- [Set exercise] Could you rewrite the part of the material that opens with the line containing "Where should I" and closes with the line containing "pos(467,371)", swapping "installed" for "latest" and keeping everything else the same, but without the pictures?

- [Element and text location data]

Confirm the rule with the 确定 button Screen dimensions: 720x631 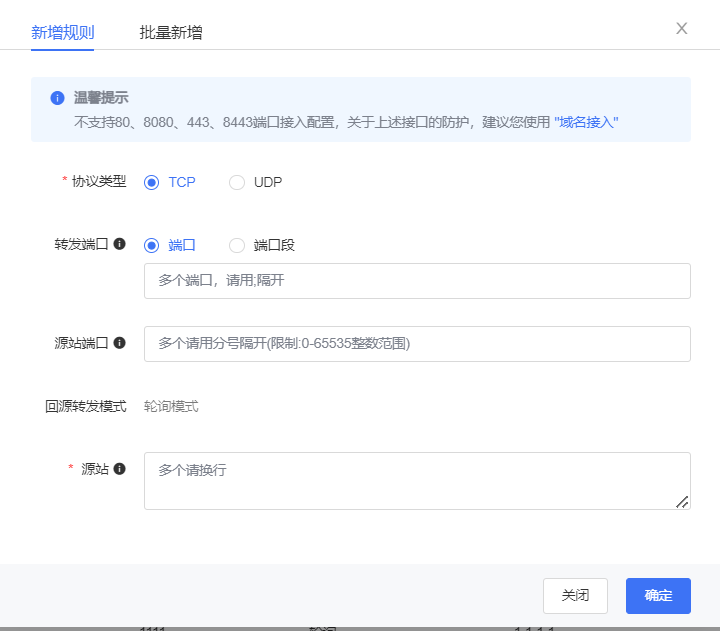[x=658, y=596]
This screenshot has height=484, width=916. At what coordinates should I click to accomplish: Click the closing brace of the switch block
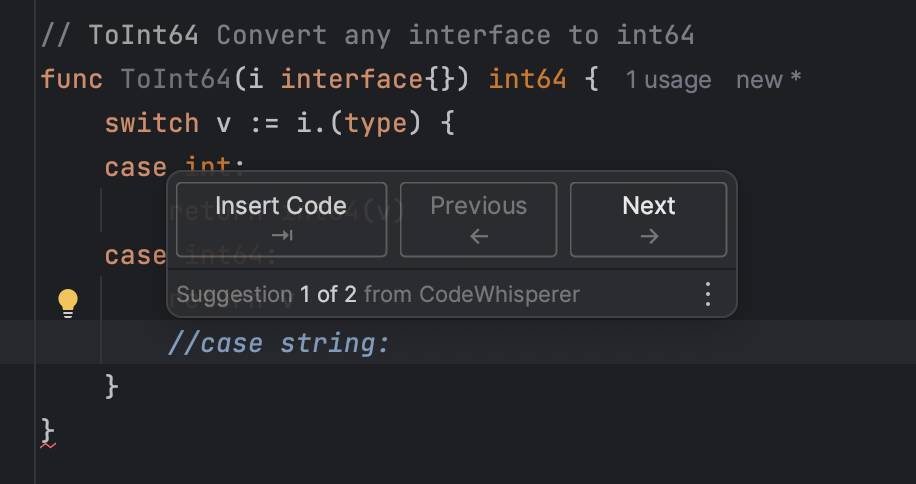pos(112,386)
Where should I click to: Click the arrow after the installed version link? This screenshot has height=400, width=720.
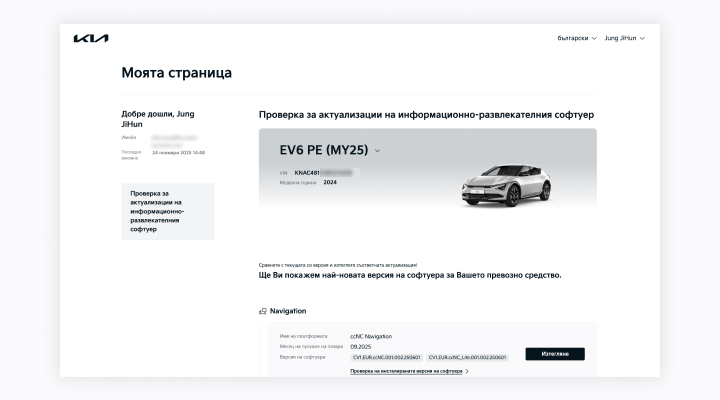pos(467,371)
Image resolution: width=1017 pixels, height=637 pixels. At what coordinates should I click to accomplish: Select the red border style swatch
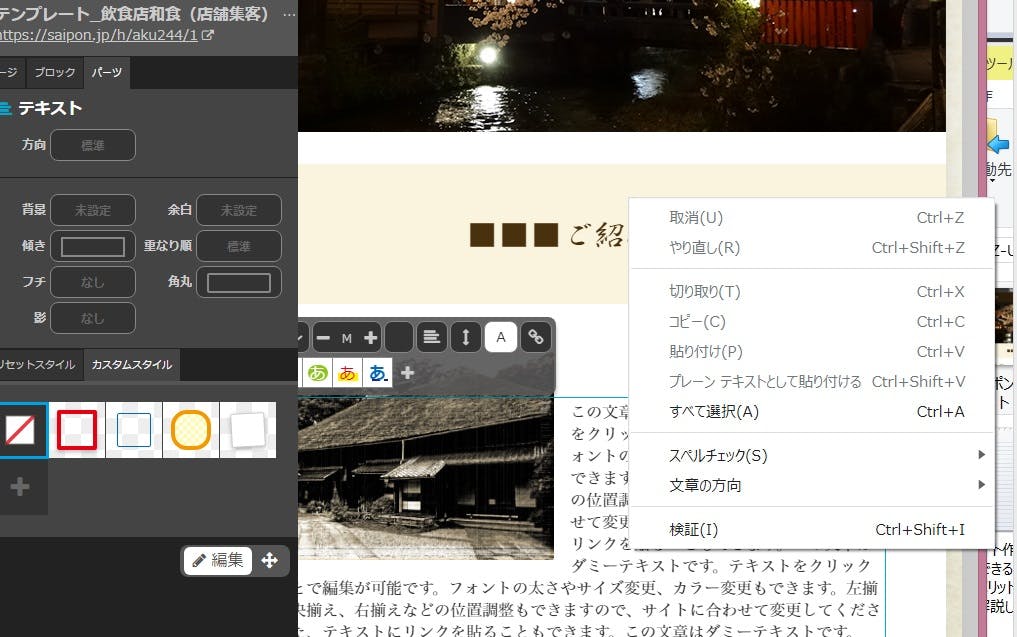pyautogui.click(x=77, y=430)
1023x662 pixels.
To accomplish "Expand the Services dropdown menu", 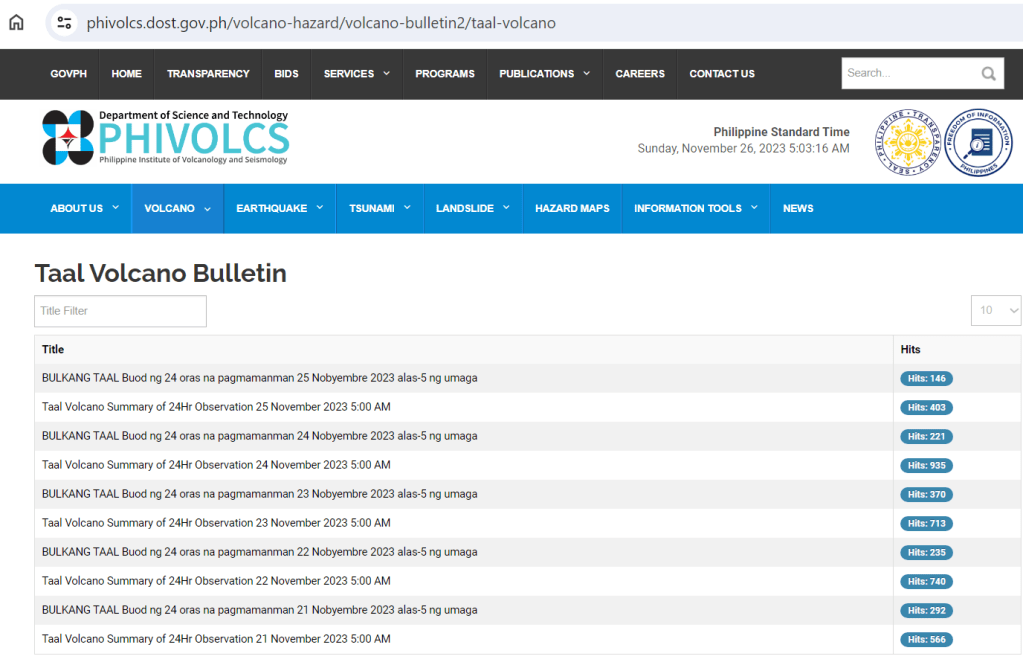I will (x=355, y=74).
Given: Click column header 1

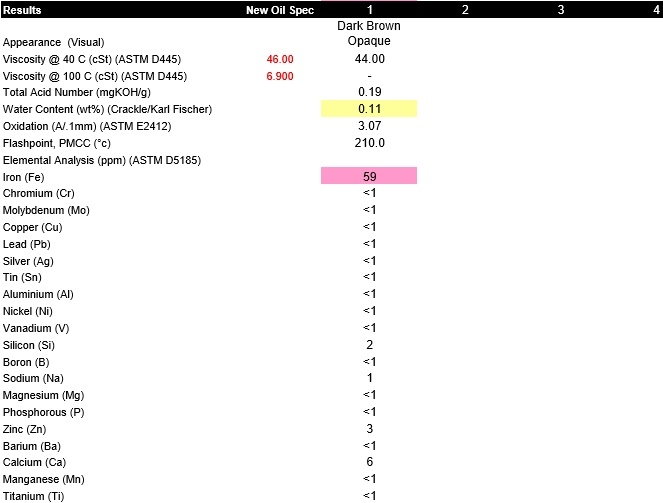Looking at the screenshot, I should (x=369, y=10).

- [The completed task]
Where should I click to: Click the arrow after the latest version link? This screenshot has height=400, width=720.
pos(467,371)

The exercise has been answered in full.